Algunas de las reclamaciones imposibles más curiosas de reclamador.es (I)

Reclamar a un hotel por encontrar garrapatas en la cama, querer devolver a un perro porque no era de la raza que se creía o querer librarse de una multa por encaramarse a un monumento. Estas son algunas de las reclamaciones más curiosas (y extrañas) que hemos recibido en reclamador.es en los últimos meses y que queremos compartir contigo.
Todos hemos tenido que lidiar en alguna ocasión con una mala experiencia o situación desagradable. Tanto al comprar un producto como al disfrutar de un servicio. Por eso, hemos querido comenzar una serie de publicaciones en las que contaremos cuáles han sido las reclamaciones más curiosas que han llegado a nuestras manos.

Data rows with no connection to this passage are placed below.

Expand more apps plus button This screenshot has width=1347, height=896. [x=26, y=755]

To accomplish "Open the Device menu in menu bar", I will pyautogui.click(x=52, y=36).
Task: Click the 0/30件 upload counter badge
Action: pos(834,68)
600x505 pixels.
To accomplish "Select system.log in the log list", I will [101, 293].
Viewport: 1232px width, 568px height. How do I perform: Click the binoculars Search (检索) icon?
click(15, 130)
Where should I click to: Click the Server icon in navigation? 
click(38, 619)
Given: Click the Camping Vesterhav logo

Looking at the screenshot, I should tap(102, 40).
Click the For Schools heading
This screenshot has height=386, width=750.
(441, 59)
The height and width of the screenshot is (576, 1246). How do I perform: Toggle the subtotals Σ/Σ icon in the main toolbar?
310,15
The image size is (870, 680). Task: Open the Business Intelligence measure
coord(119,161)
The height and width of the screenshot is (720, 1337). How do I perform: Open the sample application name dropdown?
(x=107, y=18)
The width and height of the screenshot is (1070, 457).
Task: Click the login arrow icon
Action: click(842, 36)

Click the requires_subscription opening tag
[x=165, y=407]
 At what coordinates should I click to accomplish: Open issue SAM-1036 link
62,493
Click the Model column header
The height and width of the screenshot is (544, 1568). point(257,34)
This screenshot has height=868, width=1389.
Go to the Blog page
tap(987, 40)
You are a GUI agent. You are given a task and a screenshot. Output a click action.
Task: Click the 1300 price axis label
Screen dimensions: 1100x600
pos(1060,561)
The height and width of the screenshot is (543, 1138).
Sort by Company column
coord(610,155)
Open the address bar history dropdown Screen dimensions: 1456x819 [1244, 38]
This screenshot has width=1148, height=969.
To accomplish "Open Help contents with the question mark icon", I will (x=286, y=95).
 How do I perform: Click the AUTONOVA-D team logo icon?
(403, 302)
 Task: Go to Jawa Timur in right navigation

Muchas no son reclamables, o nuestros servicios no las cubren, pero no tienen desperdicio alguno. ¡Allá van!
¡Dulces sueños!
Viajar siempre es sinónimo de vivir experiencias nuevas. El problema viene cuando las experiencias son tan nuevas que terminan siendo desagradables. Es el caso de la pareja que encontró a unos curiosos compañeros en la cama de su hotel, en Berlín: ¡unas garrapatas!
Como es lógico, reclamaron la aparición de estos ‘inquilinos’ en su dormitorio: “pedimos la devolución de algo del dinero que habíamos pagado. Pero nada, sólo nos ofrecieron cambiar de habitación”.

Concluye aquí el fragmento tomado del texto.